Why Inspirations Matters

Both my dream and my purpose is to accomplish unity and healing in the United States of America by teaching about racism and teaching strategies on how to heal our nation. As an advocate for social justice, over 25 years of my life have been dedicated to advocacy, non-violent protests, and long-term strategic movement planning. Although many refer to me as an expert in social justice causes, my interest in the movement began innocently after I encountered overt racism at the age of 9.

After touring the Alabama State Capitol with classmates on a 4th grade field trip, I entered the office of our newly retired Governor, George Wallace. The White kids entered first, and he was excited and welcoming. When he realized there were also African American kids in the class, Wallace panicked and yelled, “Get these N-words out of my office!”  Armed security guards rushed in and removed us from the premises. Guns drawn. No apologies.
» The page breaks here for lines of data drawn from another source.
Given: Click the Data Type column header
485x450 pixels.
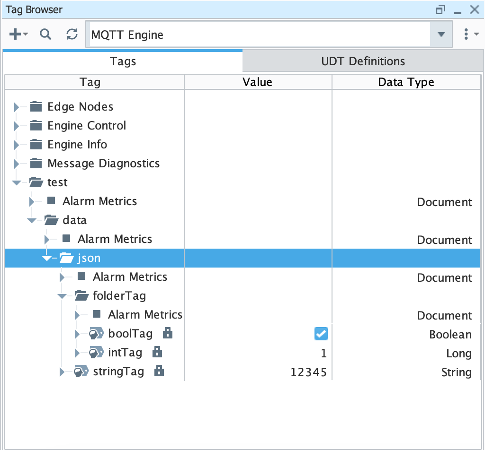Looking at the screenshot, I should (406, 82).
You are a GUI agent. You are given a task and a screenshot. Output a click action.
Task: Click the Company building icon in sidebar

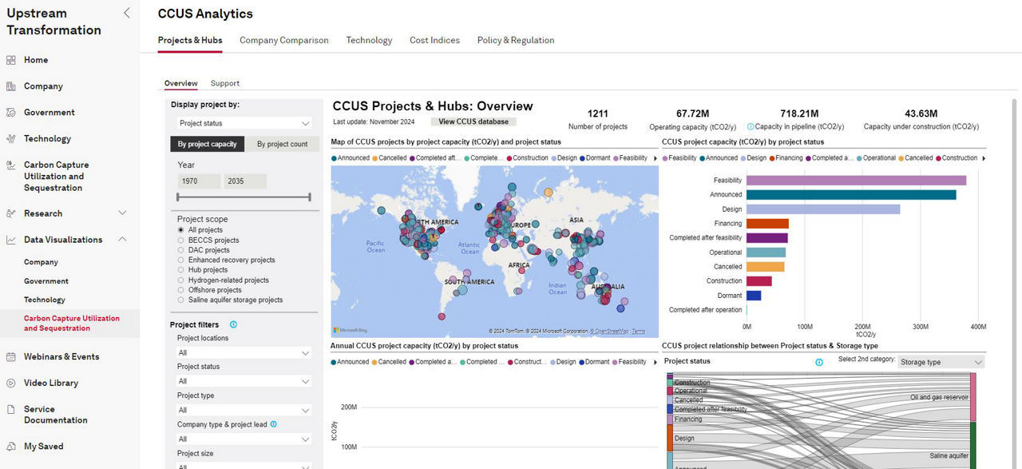tap(11, 86)

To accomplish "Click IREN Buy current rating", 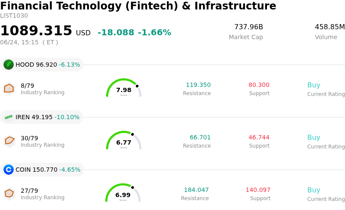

After that harsh awakening, I became active in the social justice movement, and over time held various leadership roles. As I continued to acquire more skills to become the best person and leader possible, I had the opportunity to mobilize international efforts to stop Troy Davis’ death by coordinating rallies and protests as the Leadership Chairperson of Al Sharpton’s National Action Network. I was devastated when the state chose to execute him despite the preponderance of evidence that he was not guilty of the crime he was on death row for. I remained inspired by the words of my hero, Dr. Martin Luther King Jr.

As a believer in the nonviolent approach to advocacy, I identify with the philosophies of Dr. King and Mahatma Gandhi. The most important lesson I learned from them, is when doing anything, no matter the fear or anxiety you feel, do it AFRAID. There are always challenges and barriers to working for social justice and working for anything that is meaningful and helpful to the world.  Overcoming those obstacles means looking for allies and accepting help when it comes. To navigate and manage competing priorities, I develop more intentional time stamped objectives for each of my goals and find inspiration in daily affirmations with other entrepreneurs.

Being intentional and celebrating every little accomplishment with my fellow entrepreneurs sustains me. Celebrating others who are in their purpose keeps me inspired. Teaching others about racism and social justice in America is my purpose, and I am still in the long-haul of my journey. My most recent endeavor in my quest to teach about racism and social justice involved shifting gears.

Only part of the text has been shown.